· Jonathan Cutrer · Engineering  · 4 min read

Cloudflare Tunnels: Expose Local Services Without Opening Ports

A step-by-step guide to running Cloudflare Tunnel on a home server — no port forwarding, no firewall rules, no static IP required.

A step-by-step guide to running Cloudflare Tunnel on a home server — no port forwarding, no firewall rules, no static IP required.

I have a home server running a handful of internal services — a Grafana instance, a small FastAPI service for personal automation, a few Docker containers that I want to reach from anywhere. For years, I ran a VPN to access them. It worked, but every time I was on a network that blocked non-standard ports, I was stuck.

Cloudflare Tunnels replaced all of that. The server makes an outbound connection to Cloudflare’s network, and Cloudflare routes traffic to it through a subdomain on your domain. No inbound ports. No firewall rules. No static IP. Works from anywhere.

Here’s how to set it up from scratch.

What You Need Before Starting

  • A domain managed by Cloudflare DNS (free)
  • A server or machine running the service you want to expose
  • cloudflared installed on that machine
  • A Cloudflare account (free tier works)

Step 1: Install cloudflared

On Ubuntu/Debian:

curl -L --output cloudflared.deb \
  https://github.com/cloudflare/cloudflared/releases/latest/download/cloudflared-linux-amd64.deb
sudo dpkg -i cloudflared.deb

Verify it’s installed:

cloudflared --version

Step 2: Authenticate cloudflared

cloudflared tunnel login

This opens a browser window and asks you to select which Cloudflare zone (domain) you want the tunnel associated with. After you authorize, cloudflared writes a certificate to ~/.cloudflared/cert.pem.

Step 3: Create the Tunnel

cloudflared tunnel create my-home-server

This creates a tunnel with a UUID and writes credentials to ~/.cloudflared/<UUID>.json. Note the UUID — you’ll need it.

cloudflared tunnel list

Should show your new tunnel with its ID.

Step 4: Write the Config File

Create ~/.cloudflared/config.yml:

tunnel: <your-tunnel-uuid>
credentials-file: /home/youruser/.cloudflared/<your-tunnel-uuid>.json

ingress:
  - hostname: grafana.yourdomain.com
    service: http://localhost:3000
  - hostname: api.yourdomain.com
    service: http://localhost:8000
  - service: http_status:404

The last service: http_status:404 is required — it’s the catch-all for requests that don’t match any hostname rule. Without it, cloudflared will refuse to start.

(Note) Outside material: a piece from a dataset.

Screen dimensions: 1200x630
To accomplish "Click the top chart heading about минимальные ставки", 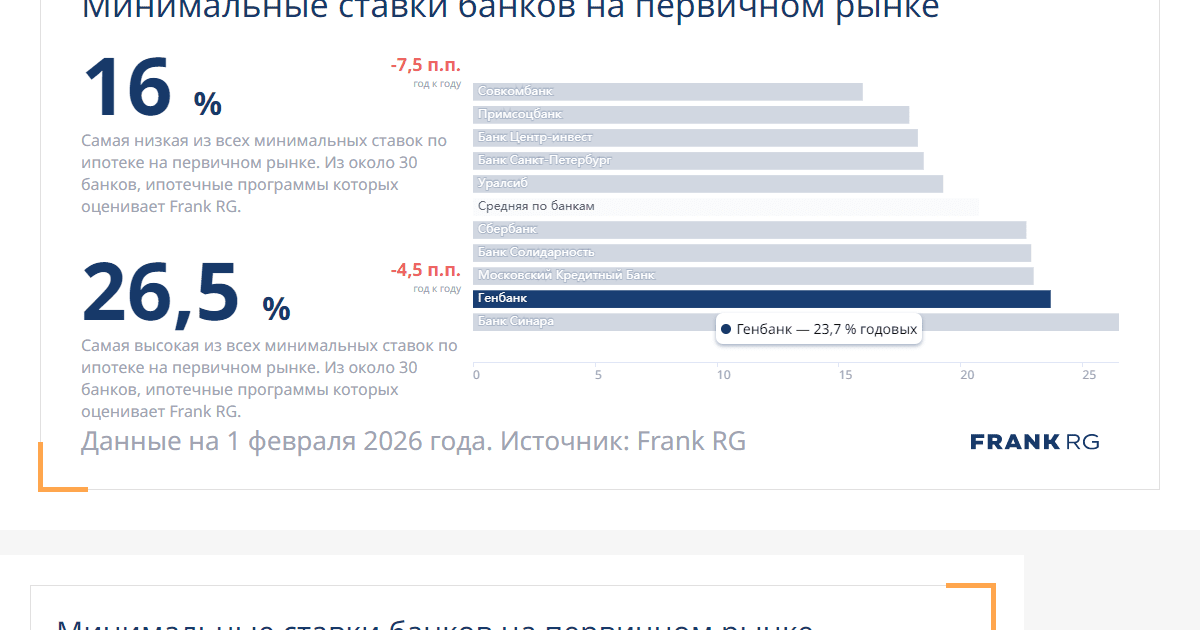I will pyautogui.click(x=510, y=10).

Step 5: Create DNS Records

cloudflared tunnel route dns my-home-server grafana.yourdomain.com
cloudflared tunnel route dns my-home-server api.yourdomain.com

This creates CNAME records in Cloudflare DNS pointing to <uuid>.cfargotunnel.com. You can verify them in the Cloudflare dashboard under DNS.

Step 6: Run the Tunnel

cloudflared tunnel run my-home-server

Test that it works by navigating to grafana.yourdomain.com. If you see your Grafana login page, it’s working.

Step 7: Run as a System Service

You don’t want to keep a terminal session open. Install it as a systemd service:

sudo cloudflared service install
sudo systemctl enable cloudflared
sudo systemctl start cloudflared

Check the status:

sudo systemctl status cloudflared
journalctl -u cloudflared -f

By default, your services are publicly accessible to anyone who knows the URL. If that’s not what you want, add Cloudflare Access policies in the Cloudflare Zero Trust dashboard.

For personal services, I use a simple email-based policy — anyone with my email address can authenticate through a one-time code. It adds maybe two extra clicks when opening a protected service for the first time.

Step 9: Test Failover Behavior

Kill one of your local services and try to reach it through the tunnel. You should get a Cloudflare error page rather than a connection timeout. This is correct behavior — Cloudflare handles the error gracefully rather than hanging the connection.

Bring the service back up and confirm it starts serving again within a few seconds. The tunnel reconnects automatically.

Step 10: Keep cloudflared Updated

sudo apt update && sudo apt upgrade cloudflared

Or check the GitHub releases page and re-download. The .deb update is straightforward. Tunnel credentials are not affected by updates.

What This Doesn’t Cover

Access control beyond the basic email policy, multiple tunnels from one machine, or high-availability setups with multiple machines pointing at the same hostname. Those are all possible but depend on what you’re building. The Cloudflare docs are genuinely good for the more advanced configurations.

This setup has been running on my home server for eight months without any issues. The tunnel reconnects automatically after reboots, power outages, and ISP glitches. It’s the most reliable piece of infrastructure I’m running.